Гораздо сложнее и противоречивее, но тем не менее очень определенно отражается переживаемый композитором пересмотр прежних взглядов в его творчестве. Две оперы, написанные после «Онегина» — «Орлеанская дева» (1879 год) и «Мазепа» (1881–1883 годы), — во многом возвращают нас к уже, казалось, изжитым художественным задачам, к оперной эстетике времен «Опричника».

«Вы спросите, — писал он Танееву 2 января 1878 года в многократно с тех пор цитировавшемся письме об опере и оперных сюжетах, — да чего же мне нужно? Извольте, скажу. Мне нужно, чтобы не было царей, цариц, народных бунтов, битв, маршей, словом всего того, что составляет атрибут grand operа[97]… Недавно я видел в Генуе «Африканку». Какая несчастная эта африканка! И рабство-то, и темницу, и смерть под ядовитым деревом, и торжество соперницы в предсмертные минуты приходится ей испытать, — и все-таки мне ее нисколько не жаль. А между тем есть эффекты, есть корабль, драки, всякая штука! Ну и черт с ними, с этими эффектами!»

Как это ни странно на первый взгляд, но в «Орлеанской деве» и «Мазепе» нагромождение «эффектов» мало чем уступает «Африканке». Налицо все признаки «большой оперы»: и цари, и битвы, и марши; имеется сверх того пытка, безумие, вмешательство небес и две казни. Возможно, что в этом влечении к тяжелому и кровавому отразилось душевное смятение композитора и сгущенная атмосфера русской жизни эпохи террора. Но еще очевиднее настойчивое стремление овладеть чувствами зрителя, поразить его внимание ужасающими событиями, происходящими у него на глазах. «Орлеанская дева» кончается сожжением героини на костре, «Мазепа» — раздирающей душу колыбельной, которой обезумевшая от горя Мария убаюкивает мертвого Андрея.

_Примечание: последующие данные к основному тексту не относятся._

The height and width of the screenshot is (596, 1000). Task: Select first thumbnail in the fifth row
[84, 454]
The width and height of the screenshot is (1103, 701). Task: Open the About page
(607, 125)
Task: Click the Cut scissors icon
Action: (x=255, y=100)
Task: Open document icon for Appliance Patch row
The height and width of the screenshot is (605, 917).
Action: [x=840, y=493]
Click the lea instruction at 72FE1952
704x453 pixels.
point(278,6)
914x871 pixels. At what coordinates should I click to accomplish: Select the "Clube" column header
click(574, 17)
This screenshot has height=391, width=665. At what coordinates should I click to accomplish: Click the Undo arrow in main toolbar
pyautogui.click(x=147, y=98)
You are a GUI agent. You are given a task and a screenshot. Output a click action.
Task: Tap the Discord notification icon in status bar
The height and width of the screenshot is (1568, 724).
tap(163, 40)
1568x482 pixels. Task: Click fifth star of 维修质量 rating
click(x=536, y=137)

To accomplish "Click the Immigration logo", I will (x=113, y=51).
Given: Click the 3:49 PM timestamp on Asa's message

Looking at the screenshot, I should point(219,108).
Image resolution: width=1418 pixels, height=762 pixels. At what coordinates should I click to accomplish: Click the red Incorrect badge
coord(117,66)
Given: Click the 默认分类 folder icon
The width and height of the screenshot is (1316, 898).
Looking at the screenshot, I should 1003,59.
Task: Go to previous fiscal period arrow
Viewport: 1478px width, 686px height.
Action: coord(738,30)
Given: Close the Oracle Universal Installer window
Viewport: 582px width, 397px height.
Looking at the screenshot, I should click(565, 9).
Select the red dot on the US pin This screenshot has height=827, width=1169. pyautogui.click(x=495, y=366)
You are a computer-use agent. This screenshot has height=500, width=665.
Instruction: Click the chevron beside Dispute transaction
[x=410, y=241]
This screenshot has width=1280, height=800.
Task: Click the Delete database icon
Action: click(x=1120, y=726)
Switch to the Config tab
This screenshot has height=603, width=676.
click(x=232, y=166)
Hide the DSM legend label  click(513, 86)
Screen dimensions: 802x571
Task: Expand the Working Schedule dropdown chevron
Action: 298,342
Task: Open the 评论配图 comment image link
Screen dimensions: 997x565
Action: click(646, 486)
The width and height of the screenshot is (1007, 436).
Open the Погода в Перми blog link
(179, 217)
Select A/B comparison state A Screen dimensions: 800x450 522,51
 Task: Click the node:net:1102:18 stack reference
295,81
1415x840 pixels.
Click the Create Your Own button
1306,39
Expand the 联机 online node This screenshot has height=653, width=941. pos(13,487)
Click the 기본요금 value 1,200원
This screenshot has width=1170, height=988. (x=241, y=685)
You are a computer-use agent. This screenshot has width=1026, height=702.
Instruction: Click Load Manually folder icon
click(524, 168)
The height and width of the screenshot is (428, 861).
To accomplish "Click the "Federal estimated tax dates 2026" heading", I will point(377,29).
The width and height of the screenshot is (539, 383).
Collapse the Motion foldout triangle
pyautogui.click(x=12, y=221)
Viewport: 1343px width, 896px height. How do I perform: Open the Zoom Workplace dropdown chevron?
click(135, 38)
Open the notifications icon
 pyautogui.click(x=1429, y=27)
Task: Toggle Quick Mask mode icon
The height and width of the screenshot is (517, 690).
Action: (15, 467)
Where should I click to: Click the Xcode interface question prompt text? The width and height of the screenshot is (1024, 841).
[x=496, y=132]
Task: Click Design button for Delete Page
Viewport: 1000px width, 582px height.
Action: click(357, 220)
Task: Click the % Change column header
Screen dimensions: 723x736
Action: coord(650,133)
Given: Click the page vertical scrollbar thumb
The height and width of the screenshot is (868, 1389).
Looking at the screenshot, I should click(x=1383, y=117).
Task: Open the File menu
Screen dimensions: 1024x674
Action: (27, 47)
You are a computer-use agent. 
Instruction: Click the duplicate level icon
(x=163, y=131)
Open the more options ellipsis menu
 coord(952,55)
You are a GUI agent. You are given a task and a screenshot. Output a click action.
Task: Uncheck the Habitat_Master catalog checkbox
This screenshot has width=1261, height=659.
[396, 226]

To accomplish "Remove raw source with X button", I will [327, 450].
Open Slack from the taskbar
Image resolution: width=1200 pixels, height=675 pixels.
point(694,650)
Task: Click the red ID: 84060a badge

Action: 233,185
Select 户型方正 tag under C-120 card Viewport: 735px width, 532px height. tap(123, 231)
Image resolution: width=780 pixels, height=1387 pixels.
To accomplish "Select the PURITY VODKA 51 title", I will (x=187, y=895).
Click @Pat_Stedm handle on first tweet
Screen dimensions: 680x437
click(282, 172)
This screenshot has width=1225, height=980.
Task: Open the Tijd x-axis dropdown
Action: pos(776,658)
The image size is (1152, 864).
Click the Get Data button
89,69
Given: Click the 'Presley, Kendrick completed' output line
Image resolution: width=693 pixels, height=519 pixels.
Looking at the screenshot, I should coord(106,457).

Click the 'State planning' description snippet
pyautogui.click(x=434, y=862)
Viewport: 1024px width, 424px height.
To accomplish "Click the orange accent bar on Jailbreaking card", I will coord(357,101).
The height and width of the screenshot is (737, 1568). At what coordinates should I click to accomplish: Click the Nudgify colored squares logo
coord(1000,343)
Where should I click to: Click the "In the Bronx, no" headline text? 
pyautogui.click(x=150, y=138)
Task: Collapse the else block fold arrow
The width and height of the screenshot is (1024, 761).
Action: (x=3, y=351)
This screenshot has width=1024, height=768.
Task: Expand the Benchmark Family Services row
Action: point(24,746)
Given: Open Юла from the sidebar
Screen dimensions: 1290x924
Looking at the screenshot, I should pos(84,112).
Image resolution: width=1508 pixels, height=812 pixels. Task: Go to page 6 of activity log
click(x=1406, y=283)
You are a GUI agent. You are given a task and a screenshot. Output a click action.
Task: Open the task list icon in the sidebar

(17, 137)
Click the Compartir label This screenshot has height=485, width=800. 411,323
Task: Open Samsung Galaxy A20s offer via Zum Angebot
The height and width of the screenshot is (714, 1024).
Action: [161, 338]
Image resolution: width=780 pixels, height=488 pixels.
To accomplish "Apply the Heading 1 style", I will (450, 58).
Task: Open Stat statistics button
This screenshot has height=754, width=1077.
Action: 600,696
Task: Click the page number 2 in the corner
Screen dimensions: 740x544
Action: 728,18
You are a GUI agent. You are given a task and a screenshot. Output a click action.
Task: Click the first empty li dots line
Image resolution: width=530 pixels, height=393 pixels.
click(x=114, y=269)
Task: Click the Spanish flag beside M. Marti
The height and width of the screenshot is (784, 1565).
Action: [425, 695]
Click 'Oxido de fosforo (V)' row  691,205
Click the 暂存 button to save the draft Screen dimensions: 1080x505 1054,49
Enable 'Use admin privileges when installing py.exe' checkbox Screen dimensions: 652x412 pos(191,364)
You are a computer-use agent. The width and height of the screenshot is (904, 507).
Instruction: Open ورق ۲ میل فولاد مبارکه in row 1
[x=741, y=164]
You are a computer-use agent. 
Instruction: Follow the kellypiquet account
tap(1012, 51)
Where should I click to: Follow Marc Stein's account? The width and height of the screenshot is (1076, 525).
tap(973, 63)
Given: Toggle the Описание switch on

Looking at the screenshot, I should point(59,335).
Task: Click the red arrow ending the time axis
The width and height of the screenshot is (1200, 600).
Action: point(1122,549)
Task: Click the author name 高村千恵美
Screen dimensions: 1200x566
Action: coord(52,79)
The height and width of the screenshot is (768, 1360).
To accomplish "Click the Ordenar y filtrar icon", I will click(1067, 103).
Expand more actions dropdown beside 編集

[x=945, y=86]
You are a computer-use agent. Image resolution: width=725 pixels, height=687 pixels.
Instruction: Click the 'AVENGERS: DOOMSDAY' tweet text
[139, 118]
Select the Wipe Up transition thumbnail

Несравненно более расплывчатыми, условными, сравнительно с «Онегиным», стали музыкальные характеристики. Никак нельзя сказать, что образ пушкинской Марии неотделим от музыки оперы, хотя Мария наиболее согретый теплом персонаж «Мазепы», Трудно утверждать, что пастушка, спасшая когда-то Францию, Жанна, участь которой с раннего детства волновала Петра Ильича, получила окончательный музыкальный облик в «Орлеанской деве». Для этого оба образа недостаточно выпуклы, а вокруг них слишком много пафоса, декламации, внешних эффектов.